Thursday, October 25, 2007

What it is like

Our little Anna has been outside of my belly for 11 days now. It was odd that first weekend. I could remember everything I was doing the previous weekend when I was still pregnant. And now I'm not. Felt strange.

She's a good baby. Only has started crying in the last day or two. Sure, she doesn't really sleep on her own without being cuddled, and she eats every hour or so, but she's a good baby. Not much bothers her. It seems like it's true what they say about babies getting used to their surroundings when they are in the womb. Ben has been just as noisy as before, and she barely flinches.

On Monday and Tuesday of this week, Ben spent half days at his old daycare. He went absolutely wild with joy to go back there. The time without Ben around has been crucial for my relationship with Anna and my mental health. I'm able to ease into this whole newborn thing... It's tough, but there's something very sweet and instinctual about these early days.

He can't stay at daycare, though, and I have to figure out how to take care of both of them at the same time without help. So yesterday, Ben stayed home with us and Chris went to work. Wow. It sucked.

We really have to figure out a way to get Ben to nap. Yesterday morning, he was giving me the sleepy, naptime cues, so I put Anna in her bassinet and walked with Ben upstairs. We cuddled for a little bit, and I tucked him in. Then he freaked out and had a meltdown at the babygate, throwing his nuks and his blankets over the barrier. I went back up after 10 minutes, this time with Anna, and we cuddled some more and talked about naptime. Anna and I left, and another meltdown insued.

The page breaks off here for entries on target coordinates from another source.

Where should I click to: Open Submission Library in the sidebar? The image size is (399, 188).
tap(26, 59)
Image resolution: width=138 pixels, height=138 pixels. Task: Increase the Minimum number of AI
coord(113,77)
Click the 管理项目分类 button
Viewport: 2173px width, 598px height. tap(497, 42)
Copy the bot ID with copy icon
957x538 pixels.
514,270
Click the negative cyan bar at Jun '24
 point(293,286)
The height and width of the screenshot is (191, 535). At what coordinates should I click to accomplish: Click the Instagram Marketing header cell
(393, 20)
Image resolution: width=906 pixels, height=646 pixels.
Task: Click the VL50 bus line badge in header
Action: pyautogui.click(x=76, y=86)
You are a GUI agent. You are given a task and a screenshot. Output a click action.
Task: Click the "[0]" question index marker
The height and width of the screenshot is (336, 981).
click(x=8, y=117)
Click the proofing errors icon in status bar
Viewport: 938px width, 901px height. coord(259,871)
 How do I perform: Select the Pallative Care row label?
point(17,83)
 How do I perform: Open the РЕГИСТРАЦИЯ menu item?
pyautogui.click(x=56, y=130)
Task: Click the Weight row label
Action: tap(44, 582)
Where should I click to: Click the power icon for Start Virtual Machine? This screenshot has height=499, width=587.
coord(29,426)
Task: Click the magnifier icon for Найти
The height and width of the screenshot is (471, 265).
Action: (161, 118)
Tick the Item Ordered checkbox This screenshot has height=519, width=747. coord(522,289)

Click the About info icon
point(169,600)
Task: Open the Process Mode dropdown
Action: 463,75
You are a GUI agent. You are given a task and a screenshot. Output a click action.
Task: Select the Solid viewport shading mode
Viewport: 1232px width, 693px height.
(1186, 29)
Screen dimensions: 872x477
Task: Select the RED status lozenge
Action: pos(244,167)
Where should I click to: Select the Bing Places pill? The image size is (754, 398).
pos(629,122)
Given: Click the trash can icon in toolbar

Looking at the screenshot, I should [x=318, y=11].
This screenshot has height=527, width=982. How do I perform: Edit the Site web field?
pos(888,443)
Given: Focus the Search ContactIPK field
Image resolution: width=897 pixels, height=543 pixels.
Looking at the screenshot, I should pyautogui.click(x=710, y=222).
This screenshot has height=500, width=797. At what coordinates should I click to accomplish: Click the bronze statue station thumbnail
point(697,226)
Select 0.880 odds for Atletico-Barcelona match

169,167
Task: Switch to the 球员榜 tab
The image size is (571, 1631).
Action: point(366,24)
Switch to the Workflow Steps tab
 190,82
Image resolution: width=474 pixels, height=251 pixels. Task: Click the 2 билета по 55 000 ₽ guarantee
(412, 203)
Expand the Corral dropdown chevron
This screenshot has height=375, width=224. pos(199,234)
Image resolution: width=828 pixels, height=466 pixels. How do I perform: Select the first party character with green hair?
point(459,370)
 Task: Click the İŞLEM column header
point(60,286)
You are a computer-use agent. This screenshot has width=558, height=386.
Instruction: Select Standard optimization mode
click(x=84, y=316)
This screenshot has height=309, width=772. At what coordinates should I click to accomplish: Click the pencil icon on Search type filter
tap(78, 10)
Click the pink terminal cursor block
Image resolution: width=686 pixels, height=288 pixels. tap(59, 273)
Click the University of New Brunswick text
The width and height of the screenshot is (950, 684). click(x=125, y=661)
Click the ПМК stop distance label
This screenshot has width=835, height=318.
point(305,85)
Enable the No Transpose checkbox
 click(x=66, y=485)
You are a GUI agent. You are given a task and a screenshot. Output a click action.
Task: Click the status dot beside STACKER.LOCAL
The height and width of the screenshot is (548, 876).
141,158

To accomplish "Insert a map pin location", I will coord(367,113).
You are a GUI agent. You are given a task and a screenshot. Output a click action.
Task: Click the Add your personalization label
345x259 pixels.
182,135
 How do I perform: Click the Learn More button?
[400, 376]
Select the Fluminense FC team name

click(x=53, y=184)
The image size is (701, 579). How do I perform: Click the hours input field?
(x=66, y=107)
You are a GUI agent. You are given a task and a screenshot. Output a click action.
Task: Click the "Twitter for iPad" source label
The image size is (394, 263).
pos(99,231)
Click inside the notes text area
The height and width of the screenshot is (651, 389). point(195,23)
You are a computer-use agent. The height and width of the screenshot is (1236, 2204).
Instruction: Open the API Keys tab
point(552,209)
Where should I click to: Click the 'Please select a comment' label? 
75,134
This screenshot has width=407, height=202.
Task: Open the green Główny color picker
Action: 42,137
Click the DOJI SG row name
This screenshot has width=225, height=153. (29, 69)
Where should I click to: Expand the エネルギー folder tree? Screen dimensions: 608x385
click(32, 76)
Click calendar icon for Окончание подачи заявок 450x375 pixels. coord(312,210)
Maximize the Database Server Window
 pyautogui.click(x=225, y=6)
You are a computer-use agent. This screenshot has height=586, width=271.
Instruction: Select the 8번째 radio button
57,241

Maybe it was because I was desperate for a nap myself. Maybe it was because I knew that he needed a nap, too. I let him cry it out. He screamed and hollered (not crying) for 45 freaking minutes. Eventually, he passed out in his cuddle chair without a blanket and without a nuk. And he only slept for about thirty minutes. Oh well. I got some more sleep.

The afternoon went better. I set him up with a couple art projects, and he was a little happier with life. Sure, he was so unbelievably tired by dinnertime, he had huge bags under his eyes, but I survived the day without duct taping him to the highchair, so I consider it a victorious day. He went grocery shopping with Chris after dinner and went to bed without much struggle. (Of course he's gotten up about six times since then, crying whenever Anna squeaks, but hey. Can't win them all.)

I feel for the kid. I really do. This new life isn't as much fun for him. He has to share my lap with a squirmy little baby who he can't hold and hug as much as he would like. We are almost constantly doing some kind of care for Anna, and it's tough to interact with him as much as we used to. I've started singing songs with him while I'm nursing Anna, but it's not the same if I can't do the hand motions with him.

Anna is good. Love her to bits. So sweet and precious. I even love her cry. It's adorable to watch her whole face look so pitiful and miserable and hear her gasping, angry cries. She was getting really wound up this evening when we were trying to nurse, and I couldn't help but giggle. Chris thought I was nuts. Hey. It's a coping mechanism.